Sua atitude dá a entender, falsamente, que Victor é um "mendigo" que grava por conta própria e a compra de seus discos e ingressos seria uma forma de tirá-lo da suposta miséria, despertando a comoção coletiva que ajudará muito no aumento de sua popularidade. Ciente disso, Victor não hesitou em chorar diante das câmeras em um programa de TV, o que deve ter lhe trazido muitos novos fãs, comovidos com a suposta condição miserável do cantor.
É uma tática usada por quase todos os popularescos para despertar este tipo de comoção. Numa época de apologia da pobreza e de falsa nova classe média, isso vem a calhar. Como se ser pobre significasse ser mais espontâneo, embora se investigarmos fundo, espontaneidade que o que menos tem nesses intérpretes de proveta.
Desaparecimento do senso do ridículo
Embora muita publicidade tem sido feita para tentar vender a música do Psirico, Lepo Lepo como uma "obra prima revolucionária", quem ouviu a música e tem bom senso sabe muito bem que é uma cançãozinha fraca, improvisada, mal feita e sem qualquer tipo de qualidade que pudesse acrescentar alguma coisa de positivo à cultura brasileira.
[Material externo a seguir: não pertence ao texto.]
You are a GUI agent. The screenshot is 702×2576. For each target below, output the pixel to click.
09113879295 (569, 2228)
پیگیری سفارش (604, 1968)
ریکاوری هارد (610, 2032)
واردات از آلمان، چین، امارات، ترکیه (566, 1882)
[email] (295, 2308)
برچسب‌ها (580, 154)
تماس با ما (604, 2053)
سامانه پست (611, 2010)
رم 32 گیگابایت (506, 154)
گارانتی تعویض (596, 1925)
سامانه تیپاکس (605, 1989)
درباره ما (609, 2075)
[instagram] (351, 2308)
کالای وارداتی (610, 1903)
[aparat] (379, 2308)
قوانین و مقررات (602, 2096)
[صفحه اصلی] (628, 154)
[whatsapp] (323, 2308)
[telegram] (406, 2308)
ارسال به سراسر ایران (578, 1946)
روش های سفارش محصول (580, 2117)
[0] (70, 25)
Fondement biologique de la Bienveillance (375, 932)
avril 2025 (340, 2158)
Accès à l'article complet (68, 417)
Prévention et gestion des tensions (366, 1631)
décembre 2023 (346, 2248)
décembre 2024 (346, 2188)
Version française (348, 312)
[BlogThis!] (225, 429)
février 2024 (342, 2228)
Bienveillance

É uma típica musiquinha de farra para batucar no fundo de ônibus e só. Mas elogios e mais elogios estão sendo feitos para tentar elevar o prestígio do ridicularizante Psirico. Está dando certo para os incautos, mas quem é esperto sabe que tudo não passa de um fogo de palha, desaparecendo daqui a poucos verões.
Tentar colocar esta palhaçada de Lepo Lepo na lista das grandes obras da MPB é uma imbecilidade sem tamanho. Música de entretenimento foi feita para ser descartável, pois a sua finalidade é apenas distrair as pessoas que não te nada de importante para fazer. Se as marchinhas de carnaval, ainda tocadas hoje em dia, já deveriam ter desaprecido faz tempo, por estarem bem longe da realidade atual, op que dirá dessa tolice de Lepo Lepo, que serve para menos coisas ainda.
E um recado para Márcio Victor: há muito tempo você não é pobre, condição abandonada em seu remoto passado. Graças as tolices que você produz, você está podre de rico. E isso porque existe tolos dispostos a lhe dar dinheiro, sem verificar o conteúdo. Mas torça para que a sociedade nunca amadureça, pois uma sociedade esclarecida gosta de desprezar verdadeiros embusteiros como você e seus patrões, interessados em enganar a todos oferecendo cultura da pior qualidade como se fosse pérola cultural. O tempo, juiz justo, lhe trancafiará nos dias atuais, sem qualquer tipo de glória eterna.
Somente tolos podem valorizar uma tolice como Lepo Lepo. Até porque tolos só gostam de tolices.